## begin Data supplied
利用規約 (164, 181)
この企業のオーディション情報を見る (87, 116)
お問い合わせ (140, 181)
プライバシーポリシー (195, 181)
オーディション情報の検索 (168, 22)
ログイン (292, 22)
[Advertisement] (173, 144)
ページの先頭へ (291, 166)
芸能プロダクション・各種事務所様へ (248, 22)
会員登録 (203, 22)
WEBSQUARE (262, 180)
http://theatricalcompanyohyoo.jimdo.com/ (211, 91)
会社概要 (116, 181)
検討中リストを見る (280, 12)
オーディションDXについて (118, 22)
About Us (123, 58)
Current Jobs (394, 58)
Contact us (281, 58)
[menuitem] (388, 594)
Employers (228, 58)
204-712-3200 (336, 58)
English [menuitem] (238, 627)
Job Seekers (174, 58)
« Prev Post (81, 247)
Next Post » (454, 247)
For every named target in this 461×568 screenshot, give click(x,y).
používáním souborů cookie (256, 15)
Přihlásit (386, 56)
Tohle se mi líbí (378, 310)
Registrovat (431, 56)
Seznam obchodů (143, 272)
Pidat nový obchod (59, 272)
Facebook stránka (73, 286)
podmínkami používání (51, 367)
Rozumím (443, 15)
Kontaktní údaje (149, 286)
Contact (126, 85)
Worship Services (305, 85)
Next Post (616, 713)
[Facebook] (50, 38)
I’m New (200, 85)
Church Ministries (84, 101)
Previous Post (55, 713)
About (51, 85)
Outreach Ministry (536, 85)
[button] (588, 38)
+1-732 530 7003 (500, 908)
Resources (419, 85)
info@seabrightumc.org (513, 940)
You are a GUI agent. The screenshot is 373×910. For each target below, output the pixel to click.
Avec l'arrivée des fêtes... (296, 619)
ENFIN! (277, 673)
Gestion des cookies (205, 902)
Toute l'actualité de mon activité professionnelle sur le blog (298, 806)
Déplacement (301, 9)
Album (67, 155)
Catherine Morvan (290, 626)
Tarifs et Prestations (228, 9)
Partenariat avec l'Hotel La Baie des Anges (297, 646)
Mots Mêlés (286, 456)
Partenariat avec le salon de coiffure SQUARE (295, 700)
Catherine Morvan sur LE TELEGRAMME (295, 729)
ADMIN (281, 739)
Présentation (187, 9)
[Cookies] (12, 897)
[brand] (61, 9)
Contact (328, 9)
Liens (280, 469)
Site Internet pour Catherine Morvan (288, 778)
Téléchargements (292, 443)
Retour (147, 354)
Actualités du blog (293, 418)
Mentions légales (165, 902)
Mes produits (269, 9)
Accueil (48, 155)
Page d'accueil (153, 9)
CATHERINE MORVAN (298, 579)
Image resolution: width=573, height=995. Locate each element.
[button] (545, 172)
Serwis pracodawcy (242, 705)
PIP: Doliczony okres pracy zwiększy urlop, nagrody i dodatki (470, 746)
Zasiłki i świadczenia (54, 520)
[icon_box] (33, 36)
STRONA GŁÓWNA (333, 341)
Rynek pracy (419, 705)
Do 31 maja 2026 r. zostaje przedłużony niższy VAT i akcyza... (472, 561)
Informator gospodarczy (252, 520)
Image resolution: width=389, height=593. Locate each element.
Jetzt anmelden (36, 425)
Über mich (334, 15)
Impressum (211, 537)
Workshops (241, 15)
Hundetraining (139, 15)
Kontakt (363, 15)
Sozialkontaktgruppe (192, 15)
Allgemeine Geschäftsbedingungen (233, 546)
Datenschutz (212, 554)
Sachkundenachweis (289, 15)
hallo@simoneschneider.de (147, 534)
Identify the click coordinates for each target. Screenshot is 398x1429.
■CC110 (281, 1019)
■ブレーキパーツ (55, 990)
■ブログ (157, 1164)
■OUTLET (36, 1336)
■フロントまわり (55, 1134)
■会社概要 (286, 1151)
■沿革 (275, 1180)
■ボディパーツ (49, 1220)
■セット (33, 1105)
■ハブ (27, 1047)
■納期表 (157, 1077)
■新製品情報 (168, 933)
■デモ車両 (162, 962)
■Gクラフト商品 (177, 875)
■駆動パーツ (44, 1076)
## end Data supplied
## Task to carry out
Copy the rows above word for word, beginning at the row that contains "Contact (328, 9)" and ending after the row that contains "CATHERINE MORVAN (298, 579)".

## Expected answer
Contact (328, 9)
Liens (280, 469)
Site Internet pour Catherine Morvan (288, 778)
Téléchargements (292, 443)
Retour (147, 354)
Actualités du blog (293, 418)
Mentions légales (165, 902)
Mes produits (269, 9)
Accueil (48, 155)
Page d'accueil (153, 9)
CATHERINE MORVAN (298, 579)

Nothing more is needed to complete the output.